>> Start Records supplied

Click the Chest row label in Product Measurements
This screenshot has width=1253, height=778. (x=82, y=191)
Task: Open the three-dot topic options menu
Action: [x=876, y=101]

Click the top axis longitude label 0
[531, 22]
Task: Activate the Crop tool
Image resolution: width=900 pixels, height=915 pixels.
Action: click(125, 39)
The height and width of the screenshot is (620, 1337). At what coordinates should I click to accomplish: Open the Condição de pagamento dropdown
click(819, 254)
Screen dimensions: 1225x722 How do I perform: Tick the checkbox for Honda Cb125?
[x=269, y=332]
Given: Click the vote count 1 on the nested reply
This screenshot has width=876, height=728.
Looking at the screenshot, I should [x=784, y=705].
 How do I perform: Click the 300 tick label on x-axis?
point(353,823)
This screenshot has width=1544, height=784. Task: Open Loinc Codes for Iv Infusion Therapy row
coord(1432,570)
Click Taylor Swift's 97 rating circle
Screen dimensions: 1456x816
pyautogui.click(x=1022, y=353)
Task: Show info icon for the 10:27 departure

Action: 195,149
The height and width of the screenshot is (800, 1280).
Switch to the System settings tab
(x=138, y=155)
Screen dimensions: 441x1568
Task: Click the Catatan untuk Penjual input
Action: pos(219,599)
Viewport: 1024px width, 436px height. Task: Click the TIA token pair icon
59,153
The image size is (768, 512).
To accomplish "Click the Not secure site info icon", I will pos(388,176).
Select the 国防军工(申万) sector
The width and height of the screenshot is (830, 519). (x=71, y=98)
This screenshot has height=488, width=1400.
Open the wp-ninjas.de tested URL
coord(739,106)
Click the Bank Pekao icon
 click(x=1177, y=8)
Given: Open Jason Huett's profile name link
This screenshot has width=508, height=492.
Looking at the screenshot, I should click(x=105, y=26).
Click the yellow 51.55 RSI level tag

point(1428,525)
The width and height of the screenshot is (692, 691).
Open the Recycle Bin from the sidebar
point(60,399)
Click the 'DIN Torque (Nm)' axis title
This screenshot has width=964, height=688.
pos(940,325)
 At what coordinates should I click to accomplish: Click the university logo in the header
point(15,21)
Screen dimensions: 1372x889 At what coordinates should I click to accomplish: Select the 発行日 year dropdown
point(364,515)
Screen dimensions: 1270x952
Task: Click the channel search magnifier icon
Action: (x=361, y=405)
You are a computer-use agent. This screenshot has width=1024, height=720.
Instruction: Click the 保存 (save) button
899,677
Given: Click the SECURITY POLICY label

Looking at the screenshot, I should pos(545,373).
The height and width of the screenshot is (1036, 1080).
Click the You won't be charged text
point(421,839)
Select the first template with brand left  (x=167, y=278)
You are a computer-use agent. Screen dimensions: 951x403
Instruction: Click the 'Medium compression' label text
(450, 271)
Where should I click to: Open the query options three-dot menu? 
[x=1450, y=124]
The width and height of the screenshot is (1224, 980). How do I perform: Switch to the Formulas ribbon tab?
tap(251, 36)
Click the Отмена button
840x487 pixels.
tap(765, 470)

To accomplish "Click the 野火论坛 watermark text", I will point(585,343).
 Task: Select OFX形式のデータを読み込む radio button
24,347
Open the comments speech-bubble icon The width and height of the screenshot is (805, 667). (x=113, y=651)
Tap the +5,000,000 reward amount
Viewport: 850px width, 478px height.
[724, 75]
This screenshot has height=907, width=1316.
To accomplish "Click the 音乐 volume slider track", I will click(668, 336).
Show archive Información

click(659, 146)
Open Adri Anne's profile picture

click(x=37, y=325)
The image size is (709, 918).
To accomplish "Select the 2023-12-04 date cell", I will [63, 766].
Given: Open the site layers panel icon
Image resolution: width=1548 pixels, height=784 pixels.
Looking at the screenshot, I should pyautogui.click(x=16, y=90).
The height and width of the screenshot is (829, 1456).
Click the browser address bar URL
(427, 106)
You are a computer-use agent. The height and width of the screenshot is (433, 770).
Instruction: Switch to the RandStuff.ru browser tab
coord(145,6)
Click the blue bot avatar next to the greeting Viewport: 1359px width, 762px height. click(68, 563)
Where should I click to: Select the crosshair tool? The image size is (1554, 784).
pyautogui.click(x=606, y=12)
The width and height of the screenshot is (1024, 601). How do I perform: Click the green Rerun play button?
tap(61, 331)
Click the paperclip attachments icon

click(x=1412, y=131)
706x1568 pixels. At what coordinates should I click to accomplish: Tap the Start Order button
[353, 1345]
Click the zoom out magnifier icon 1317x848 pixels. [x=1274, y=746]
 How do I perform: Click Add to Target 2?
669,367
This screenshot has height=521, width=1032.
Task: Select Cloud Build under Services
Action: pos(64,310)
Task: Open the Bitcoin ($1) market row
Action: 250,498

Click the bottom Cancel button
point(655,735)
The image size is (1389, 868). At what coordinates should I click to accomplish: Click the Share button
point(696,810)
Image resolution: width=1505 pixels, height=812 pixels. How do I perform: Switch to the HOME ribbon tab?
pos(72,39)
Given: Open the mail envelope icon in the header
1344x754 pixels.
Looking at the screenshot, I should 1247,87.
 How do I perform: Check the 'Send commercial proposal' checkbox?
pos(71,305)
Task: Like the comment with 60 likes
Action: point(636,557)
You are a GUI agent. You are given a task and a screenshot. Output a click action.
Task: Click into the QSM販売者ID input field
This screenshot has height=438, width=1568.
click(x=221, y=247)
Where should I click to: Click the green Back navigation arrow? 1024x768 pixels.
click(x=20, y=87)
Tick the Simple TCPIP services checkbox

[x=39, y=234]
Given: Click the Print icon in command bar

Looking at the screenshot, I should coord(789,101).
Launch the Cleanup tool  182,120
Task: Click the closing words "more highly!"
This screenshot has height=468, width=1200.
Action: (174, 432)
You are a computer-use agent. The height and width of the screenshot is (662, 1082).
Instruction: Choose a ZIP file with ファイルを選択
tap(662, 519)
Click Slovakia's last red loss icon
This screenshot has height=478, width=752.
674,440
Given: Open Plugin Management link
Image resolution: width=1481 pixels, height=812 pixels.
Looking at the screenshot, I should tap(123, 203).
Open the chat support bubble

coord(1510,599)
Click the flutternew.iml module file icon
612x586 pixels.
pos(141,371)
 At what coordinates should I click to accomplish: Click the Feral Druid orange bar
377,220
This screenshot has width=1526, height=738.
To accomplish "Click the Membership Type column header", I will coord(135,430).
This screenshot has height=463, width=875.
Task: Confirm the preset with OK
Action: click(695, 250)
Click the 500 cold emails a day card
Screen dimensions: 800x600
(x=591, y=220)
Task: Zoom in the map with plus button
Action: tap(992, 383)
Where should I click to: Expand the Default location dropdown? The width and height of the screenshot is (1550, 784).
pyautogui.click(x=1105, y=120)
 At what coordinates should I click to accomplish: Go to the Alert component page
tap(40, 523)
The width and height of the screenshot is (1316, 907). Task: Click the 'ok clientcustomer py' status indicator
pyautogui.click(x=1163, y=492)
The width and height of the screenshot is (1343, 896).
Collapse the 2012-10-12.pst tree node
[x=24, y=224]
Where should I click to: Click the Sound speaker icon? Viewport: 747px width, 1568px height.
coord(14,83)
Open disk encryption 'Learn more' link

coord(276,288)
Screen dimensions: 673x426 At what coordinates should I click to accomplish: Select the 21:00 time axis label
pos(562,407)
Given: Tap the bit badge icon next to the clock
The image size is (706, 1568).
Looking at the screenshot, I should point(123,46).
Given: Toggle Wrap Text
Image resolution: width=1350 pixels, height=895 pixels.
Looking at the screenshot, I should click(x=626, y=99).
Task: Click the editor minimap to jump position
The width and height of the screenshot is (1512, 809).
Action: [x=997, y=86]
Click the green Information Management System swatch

>> End Records supplied

> **Exercise prompt**: Reproduce the material from its first line through the line containing "[x=269, y=332]", with both of those lines included.

> **Answer to the problem**:
Click the Chest row label in Product Measurements
This screenshot has width=1253, height=778. (x=82, y=191)
Task: Open the three-dot topic options menu
Action: [x=876, y=101]

Click the top axis longitude label 0
[531, 22]
Task: Activate the Crop tool
Image resolution: width=900 pixels, height=915 pixels.
Action: click(125, 39)
The height and width of the screenshot is (620, 1337). At what coordinates should I click to accomplish: Open the Condição de pagamento dropdown
click(819, 254)
Screen dimensions: 1225x722 How do I perform: Tick the checkbox for Honda Cb125?
[x=269, y=332]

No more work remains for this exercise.